Hablaba del niño a todos los que aguardaban la liberación de Jerusalén - Alfa y Omega

Hablaba del niño a todos los que aguardaban la liberación de Jerusalén

Sábado. Octava de Navidad / Lucas 2, 36-40

Carlos Pérez Laporta
'Presentación en el templo'. Vidriera en la iglesia de Santa María Magdalena en Oxford
Presentación en el templo. Vidriera en la iglesia de Santa María Magdalena en Oxford. Foto: Lawrence OP.

Evangelio: Lucas 2, 36-40

En aquel tiempo, había una profetisa, Ana, hija de Fanuel, de la tribu de Aser, ya muy avanzada en años. De joven había vivido siete años casada, y luego viuda hasta los ochenta y cuatro; no se apartaba del templo, sirviendo a Dios con ayunos y oraciones noche y día. Presentándose en aquel momento, alababa también a Dios y hablaba del niño a todos los que aguardaban la liberación de Jerusalén.

Y, cuando cumplieron todo lo que prescribía la ley del Señor, Jesús y sus padres se volvieron a Galilea, a su ciudad de Nazaret.

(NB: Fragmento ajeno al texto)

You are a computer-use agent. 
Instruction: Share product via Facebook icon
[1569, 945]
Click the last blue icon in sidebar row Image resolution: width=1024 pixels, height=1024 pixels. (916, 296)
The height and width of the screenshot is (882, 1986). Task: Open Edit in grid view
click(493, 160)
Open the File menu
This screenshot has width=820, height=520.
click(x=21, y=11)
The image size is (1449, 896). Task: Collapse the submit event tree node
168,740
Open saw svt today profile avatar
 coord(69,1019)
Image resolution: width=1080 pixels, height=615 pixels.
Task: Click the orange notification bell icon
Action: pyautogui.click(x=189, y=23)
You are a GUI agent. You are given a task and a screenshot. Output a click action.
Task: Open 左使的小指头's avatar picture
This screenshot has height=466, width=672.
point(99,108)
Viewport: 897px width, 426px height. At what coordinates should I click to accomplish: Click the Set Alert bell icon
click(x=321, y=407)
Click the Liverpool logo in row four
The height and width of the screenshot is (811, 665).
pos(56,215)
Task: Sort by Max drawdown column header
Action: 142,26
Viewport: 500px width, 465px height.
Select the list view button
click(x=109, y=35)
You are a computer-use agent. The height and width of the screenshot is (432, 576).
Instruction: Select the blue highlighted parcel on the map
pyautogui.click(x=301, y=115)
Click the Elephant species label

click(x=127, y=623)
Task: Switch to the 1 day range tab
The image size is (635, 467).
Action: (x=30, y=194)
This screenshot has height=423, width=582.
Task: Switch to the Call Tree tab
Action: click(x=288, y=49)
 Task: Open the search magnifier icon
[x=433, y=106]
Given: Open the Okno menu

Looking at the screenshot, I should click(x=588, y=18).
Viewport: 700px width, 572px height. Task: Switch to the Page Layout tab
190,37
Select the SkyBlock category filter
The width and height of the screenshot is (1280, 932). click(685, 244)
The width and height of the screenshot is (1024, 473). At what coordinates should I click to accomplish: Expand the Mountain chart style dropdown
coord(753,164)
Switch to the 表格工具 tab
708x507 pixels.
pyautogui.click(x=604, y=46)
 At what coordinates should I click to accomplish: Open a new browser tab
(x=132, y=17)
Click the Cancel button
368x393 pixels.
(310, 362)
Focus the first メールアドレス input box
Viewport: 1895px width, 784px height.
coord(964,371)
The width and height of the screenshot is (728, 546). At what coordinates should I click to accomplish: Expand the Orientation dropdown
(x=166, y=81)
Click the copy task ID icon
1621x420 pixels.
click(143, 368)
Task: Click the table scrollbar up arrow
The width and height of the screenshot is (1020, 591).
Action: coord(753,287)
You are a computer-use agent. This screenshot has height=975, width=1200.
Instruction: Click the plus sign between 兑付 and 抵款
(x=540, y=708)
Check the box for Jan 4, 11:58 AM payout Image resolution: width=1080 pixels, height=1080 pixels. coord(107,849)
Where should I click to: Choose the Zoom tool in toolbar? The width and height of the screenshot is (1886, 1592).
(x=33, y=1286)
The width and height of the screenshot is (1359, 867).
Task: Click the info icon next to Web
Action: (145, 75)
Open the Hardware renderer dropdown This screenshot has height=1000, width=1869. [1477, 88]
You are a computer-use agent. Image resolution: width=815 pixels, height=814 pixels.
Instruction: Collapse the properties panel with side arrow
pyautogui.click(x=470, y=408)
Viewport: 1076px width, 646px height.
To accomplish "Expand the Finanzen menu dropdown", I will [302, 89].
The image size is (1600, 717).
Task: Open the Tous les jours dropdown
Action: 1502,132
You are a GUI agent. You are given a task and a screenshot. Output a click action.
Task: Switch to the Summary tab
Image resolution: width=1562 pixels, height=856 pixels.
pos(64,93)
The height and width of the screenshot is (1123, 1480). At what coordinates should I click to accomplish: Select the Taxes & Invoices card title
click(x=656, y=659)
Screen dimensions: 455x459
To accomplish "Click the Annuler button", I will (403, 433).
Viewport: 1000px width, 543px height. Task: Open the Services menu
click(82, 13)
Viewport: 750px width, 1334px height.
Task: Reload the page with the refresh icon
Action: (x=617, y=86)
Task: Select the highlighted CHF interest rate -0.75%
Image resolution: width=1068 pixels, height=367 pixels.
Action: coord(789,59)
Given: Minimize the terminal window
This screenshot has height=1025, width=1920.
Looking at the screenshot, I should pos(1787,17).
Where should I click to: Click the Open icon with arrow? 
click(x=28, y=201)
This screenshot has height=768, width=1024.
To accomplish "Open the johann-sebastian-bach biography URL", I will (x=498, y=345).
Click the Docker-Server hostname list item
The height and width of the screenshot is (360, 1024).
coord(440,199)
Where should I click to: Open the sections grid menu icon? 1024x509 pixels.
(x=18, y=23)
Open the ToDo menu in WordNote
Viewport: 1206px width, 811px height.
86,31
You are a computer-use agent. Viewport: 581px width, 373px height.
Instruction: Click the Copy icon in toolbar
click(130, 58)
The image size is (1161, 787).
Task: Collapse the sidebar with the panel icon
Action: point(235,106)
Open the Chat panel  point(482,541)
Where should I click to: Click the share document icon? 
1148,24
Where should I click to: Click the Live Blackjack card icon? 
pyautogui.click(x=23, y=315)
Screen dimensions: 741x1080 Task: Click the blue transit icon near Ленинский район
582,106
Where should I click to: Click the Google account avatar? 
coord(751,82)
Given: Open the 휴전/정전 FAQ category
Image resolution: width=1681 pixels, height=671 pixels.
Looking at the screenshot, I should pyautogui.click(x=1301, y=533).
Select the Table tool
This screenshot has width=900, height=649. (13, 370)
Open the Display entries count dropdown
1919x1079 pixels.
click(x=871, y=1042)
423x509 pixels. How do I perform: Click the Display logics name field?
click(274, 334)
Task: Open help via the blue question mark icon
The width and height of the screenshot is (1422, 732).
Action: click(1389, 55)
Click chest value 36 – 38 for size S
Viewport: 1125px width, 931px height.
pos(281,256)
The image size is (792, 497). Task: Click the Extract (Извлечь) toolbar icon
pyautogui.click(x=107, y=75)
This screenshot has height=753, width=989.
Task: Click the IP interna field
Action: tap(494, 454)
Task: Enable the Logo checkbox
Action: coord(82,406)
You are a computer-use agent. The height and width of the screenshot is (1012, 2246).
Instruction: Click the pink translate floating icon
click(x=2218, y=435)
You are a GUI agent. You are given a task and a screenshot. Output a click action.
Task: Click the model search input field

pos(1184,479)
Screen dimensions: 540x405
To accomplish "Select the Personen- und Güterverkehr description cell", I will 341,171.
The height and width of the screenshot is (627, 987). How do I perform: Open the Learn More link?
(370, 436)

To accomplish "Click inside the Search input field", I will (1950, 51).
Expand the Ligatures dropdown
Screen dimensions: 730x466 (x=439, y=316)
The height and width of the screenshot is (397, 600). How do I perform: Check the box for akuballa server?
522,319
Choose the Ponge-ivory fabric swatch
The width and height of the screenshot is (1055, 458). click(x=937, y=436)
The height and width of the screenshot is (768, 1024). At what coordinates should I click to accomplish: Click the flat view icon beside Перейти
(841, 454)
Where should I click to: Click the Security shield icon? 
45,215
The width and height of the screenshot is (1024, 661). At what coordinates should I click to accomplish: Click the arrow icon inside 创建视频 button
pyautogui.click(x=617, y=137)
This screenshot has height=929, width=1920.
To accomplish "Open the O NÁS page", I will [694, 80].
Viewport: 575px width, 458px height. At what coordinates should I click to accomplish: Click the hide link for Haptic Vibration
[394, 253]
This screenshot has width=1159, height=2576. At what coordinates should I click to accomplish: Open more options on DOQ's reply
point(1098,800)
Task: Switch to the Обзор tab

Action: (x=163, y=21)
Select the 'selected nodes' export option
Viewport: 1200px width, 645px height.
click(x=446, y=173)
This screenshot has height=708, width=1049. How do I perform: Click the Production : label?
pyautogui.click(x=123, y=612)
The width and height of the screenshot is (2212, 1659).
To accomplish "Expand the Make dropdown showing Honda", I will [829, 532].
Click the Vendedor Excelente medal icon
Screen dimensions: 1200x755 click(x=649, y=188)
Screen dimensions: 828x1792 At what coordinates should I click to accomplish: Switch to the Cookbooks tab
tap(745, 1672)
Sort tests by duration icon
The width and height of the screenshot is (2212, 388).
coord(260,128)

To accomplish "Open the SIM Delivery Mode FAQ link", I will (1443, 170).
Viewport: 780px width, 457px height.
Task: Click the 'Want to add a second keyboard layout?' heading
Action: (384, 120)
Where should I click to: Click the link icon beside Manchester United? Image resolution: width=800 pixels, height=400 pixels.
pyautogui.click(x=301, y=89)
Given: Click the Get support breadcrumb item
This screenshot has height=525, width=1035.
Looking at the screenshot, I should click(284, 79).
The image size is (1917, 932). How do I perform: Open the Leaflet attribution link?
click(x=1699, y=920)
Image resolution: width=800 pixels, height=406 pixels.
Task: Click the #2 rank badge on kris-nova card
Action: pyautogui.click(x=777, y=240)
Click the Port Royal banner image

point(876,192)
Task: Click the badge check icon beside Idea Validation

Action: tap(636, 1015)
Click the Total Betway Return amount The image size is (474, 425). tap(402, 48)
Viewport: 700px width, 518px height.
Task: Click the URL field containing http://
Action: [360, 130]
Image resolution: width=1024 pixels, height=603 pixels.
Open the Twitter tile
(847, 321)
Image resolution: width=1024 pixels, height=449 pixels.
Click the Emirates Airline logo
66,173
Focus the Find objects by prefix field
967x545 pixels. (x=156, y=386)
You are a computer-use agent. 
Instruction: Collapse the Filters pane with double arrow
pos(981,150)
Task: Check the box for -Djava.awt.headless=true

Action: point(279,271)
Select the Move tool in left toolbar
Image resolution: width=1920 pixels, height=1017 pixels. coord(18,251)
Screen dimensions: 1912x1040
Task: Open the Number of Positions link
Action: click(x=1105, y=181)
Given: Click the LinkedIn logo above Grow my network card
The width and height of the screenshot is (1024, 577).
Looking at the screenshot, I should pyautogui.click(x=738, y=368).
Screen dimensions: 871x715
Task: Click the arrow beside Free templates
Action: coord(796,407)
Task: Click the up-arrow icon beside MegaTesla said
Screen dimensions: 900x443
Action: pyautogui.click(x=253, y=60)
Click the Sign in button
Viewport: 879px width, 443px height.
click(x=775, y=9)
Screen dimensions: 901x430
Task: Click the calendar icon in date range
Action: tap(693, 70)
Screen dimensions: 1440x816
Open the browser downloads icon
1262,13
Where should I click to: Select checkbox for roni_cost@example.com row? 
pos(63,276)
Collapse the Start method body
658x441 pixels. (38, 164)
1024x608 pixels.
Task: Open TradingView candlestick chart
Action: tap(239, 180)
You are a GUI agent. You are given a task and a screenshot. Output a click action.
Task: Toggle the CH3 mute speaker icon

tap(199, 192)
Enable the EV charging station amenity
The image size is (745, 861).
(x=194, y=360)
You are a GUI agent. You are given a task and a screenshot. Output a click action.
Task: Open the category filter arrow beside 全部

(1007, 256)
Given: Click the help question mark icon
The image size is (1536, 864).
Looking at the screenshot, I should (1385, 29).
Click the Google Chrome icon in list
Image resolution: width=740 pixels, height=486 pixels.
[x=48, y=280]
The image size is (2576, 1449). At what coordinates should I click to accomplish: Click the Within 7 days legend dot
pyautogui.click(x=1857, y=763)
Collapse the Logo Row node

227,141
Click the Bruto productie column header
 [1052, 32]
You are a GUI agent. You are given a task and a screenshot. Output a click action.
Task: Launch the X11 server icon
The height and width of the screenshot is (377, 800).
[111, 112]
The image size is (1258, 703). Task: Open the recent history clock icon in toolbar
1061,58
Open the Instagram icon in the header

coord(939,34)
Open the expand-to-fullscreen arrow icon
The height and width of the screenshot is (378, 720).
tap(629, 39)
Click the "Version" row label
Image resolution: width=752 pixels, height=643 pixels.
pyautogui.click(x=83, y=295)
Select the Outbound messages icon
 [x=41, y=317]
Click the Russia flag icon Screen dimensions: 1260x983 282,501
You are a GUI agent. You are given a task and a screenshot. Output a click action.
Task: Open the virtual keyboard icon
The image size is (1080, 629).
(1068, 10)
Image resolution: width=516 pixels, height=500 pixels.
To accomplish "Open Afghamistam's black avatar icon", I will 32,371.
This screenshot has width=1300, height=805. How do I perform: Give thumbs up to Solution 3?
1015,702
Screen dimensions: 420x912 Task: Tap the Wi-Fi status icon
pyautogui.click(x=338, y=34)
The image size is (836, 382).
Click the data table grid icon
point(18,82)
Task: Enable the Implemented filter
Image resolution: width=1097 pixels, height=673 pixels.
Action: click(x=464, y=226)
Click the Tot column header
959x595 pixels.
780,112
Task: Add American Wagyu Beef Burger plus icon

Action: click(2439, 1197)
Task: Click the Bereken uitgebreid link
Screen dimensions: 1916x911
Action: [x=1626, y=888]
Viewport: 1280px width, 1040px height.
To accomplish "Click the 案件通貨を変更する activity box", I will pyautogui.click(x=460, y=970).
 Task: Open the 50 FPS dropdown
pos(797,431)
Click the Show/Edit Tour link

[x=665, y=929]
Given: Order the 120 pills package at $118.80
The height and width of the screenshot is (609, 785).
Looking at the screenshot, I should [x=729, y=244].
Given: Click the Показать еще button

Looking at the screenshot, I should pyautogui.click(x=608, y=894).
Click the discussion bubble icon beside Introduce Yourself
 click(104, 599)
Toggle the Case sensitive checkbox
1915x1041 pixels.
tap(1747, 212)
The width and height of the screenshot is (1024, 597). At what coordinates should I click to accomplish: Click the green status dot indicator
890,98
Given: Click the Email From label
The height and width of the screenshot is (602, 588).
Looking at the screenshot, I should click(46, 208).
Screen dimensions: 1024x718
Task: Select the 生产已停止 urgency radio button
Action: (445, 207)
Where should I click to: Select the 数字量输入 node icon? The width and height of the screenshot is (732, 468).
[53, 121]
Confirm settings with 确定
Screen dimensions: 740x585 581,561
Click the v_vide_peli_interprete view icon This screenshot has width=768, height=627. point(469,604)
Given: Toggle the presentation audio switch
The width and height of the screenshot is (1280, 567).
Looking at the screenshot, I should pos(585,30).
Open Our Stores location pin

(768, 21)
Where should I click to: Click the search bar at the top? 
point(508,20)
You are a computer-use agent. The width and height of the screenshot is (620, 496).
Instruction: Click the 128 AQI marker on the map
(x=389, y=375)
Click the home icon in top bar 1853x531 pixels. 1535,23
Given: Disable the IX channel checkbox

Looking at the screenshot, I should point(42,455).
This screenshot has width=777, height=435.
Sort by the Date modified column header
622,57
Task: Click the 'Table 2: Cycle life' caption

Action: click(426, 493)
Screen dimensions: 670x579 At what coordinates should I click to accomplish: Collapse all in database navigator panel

El niño, por su parte, iba creciendo y robusteciéndose, lleno de sabiduría; y la gracia de Dios estaba con él.

Comentario

Lo normal hubiera sido que esta mujer viviera desesperada. «De joven había vivido siete años casada, y luego viuda hasta los ochenta y cuatro». ¿Qué podía aguardarle a ella? ¿Qué cabía esperar? Cuando se es joven es fácil imaginar formas futuras, que permitan vislumbrar lo que se espera: un marido, unos hijos, una vida familiar,… Pero todas aquellas imágenes habían sido borradas de un plumazo.  Un instante juntos, después todo fue separación y soledad. Podía parecer todo una broma de mal gusto, una trampa absurda del amor. ¿No le valía más la pena no haberse casado nunca? ¿Merece la pena amar lo que se pierde? Y cuando se ha perdido, ¿qué le queda al corazón?

Ana, desde que perdió a su marido, «no se apartaba del templo, sirviendo a Dios con ayunos y oraciones noche y día». Lejos de haber desesperado, vivía en una tensión total por aquello que estaba por venir. Ana ya solo esperaba. Había entendido que el ser humano solo ama lo pasajero, porque no conocemos más que personas que, como nosotros, pasan. Nuestro amor es la relación esencial que establecemos con los pasajeros: amar es querer como propio lo que no nos pertenece y se va. Por eso, el amor es pura promesa: amar es suplicar a Dios que nos dé para siempre lo que amamos; de lo contrario el amor no es más que frustración.

Por eso, esta mujer, al ver a Jesús comprendió que había llegado la buena noticia para todos los que «aguardaban la liberación de Jerusalén». Si Dios se ha hecho hombre, toda la vida pasajera tiene un misterioso valor eterno.